Guy Courtin, Infor GT Nexus Commerce Network
When the internet started to become the backbone of business software deployments 20 years ago, the supply chain seemed poised to benefit more than most. A ubiquitous network that was being adopted by every person and business on the planet had the potential to solve the challenges of information sharing, collaboration and visibility.
Business software systems quickly adopted the cloud as a deployment method. Accessing software as a service, using a web browser, gave buyers more power, and it lowered the barriers to entry for smaller companies. Countless software companies emerged that were focused on delivering pure, cloud-native solutions, and the big software firms eventually followed suit.
But regardless of the way technology gets deployed, it still depends on data. In functional areas where the data comes from sources largely within a company’s sphere of control, cloud rapidly displaced software as the preferred deployment method. But in supply chain, there’s a network dimension to any technology effort that must first be addressed. That’s because more than 80 percent of the data needed to effectively run a supply chain comes from external partners, which are different companies scattered around the world.
Networks are Not Created Equal
Information networks are not a new thing. There are countless companies that provide networks and associated capabilities. Many of these services are focused heavily on supply chain, providing connections between thousands of companies. Lots of supply chain data flows through these networks, yet companies still struggle to coordinate and translate that data so different systems understand it—and so the vast partner communities all operate with a common information language.
One of the main reasons that companies have struggled with their network strategies was that all of the data normalization took place at various nodes at the edge of the network. When social media platforms hit the scene, their success was based on shifting the data records from the edge nodes to the center of the network. Suddenly, a single profile page could be updated constantly and serve as the master record of one’s social status. That master page would then be accessed by other network members. Users only had to worry about their own profile, yet every member of the network had full visibility and connectedness to as many friends with whom they wanted to connect.

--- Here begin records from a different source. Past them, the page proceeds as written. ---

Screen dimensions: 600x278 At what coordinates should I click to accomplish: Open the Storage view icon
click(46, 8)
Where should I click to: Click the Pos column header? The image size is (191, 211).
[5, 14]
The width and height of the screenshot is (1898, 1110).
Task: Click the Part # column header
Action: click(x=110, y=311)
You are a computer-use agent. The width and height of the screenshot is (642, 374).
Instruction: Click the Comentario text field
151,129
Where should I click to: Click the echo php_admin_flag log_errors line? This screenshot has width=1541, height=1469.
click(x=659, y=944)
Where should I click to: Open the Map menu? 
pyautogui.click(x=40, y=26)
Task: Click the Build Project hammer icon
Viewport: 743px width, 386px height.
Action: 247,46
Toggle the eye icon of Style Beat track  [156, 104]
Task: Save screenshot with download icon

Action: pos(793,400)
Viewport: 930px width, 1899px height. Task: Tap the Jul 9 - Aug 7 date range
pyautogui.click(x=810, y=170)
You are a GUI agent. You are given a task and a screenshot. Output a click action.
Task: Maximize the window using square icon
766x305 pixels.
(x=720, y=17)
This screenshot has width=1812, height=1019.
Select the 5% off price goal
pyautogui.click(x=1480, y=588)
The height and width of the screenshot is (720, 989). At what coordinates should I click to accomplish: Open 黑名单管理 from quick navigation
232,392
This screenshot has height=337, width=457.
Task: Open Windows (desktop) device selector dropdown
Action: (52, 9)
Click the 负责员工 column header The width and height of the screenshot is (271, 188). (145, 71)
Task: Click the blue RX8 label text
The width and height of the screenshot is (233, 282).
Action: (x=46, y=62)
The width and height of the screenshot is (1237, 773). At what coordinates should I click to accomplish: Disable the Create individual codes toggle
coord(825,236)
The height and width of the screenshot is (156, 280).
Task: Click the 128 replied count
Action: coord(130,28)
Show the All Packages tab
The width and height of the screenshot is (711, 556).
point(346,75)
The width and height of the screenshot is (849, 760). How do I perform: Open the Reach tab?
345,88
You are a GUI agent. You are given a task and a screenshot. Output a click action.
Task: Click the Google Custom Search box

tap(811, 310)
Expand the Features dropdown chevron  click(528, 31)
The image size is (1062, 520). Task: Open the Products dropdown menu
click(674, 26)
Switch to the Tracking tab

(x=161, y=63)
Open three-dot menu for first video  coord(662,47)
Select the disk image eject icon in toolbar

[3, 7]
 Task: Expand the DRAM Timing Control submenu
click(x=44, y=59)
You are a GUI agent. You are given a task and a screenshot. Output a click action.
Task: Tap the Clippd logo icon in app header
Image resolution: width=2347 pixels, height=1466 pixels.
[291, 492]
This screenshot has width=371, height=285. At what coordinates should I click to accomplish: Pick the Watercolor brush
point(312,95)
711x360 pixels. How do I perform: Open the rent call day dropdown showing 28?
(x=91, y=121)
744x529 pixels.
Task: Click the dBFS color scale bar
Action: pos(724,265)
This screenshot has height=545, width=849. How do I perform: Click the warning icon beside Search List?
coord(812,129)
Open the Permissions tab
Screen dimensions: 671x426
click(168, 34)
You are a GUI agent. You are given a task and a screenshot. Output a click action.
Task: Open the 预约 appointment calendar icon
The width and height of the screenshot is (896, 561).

Now, imagine the implications for supply chain managers using a LinkedIn-like information model. Instead of shuttling petabytes of data files around a network of potentially thousands of partners and their systems, all the data is posted to the center of the network for all to see and use. If the status of an order or shipment changes, the “object profile” is updated, and anyone who has permission to see that change gets the update. In a world as complex as global supply chain management, this is the only way to get partners in sync and applications functioning at scale.
Critical Mass is Key
The vision of a business network that mirrors the way social networks are designed is not a new thing. The minute Facebook surpassed 500 million users, the business-to-business software companies raced to find a way to develop a similar network design to support their respective solutions. And in many cases, there were some very viable networks that were introduced. However, a “build it and they will come” approach does not always result in actual network adoption and growth.
Even the best designed, most functionally rich network on the planet is nothing without a critical mass of stakeholders and participants. What would Facebook, or LinkedIn, or Snapchat be if you couldn’t find friends and colleagues? It’s not enough to open a network and expect the masses to come and set up shop, especially when it comes to supply chain partners who are likely being asked (or pressured) by their customers to join networks of all sizes and shapes.
Networks take time to achieve critical mass in business-to-business environments. There are so many offerings, focused on such a broad range of functional areas, it’s easy to see how IT leaders would be confused about how to best address their thirst for data. Do they build their own networks, or pay to join an existing third-party network?
Networks that combine the right architectural model with a robust community present a fast path to operational status. It’s likely that companies will find many of their partners already connected and supporting their own customers. And, importantly, an existing, humming supply chain network will have a data quality program already in place, designed to address the difficult task of translating and normalizing data – something that’s only going to get harder as more IoT devices come online.
Digital Transformation Enablement
Supply chain networks that are focused on connecting suppliers, logistics providers, financial services, factories, warehouses, agents and even different divisions within the same company, are a foundational requirement if any company is going to embark on a digital transformation initiative. This network also needs to connect various enterprise systems, such as enterprise resource planning (ERP) systems, which can date back years or decades.
At the core of anything digital is data, but “ones” and “zeros” don’t equal insight. Most supply chain innovations will still require a network strategy. Even blockchain, the white-hot innovation theme of 2018, will require a network to actually work because the public ledgers we often hear about are too slow and power-hungry to run at scale.
Digital supply chain transformation is becoming a mission critical path for most companies. Amazon is forcing everyone to rethink the way it makes and delivers products. “Ones” and “zeros” will help, but for true transformation to actually begin, data must be converted into insight. A network won’t provide all the answers, but the right kind of network will make the difference between more of the same, versus actually doing something differently and better.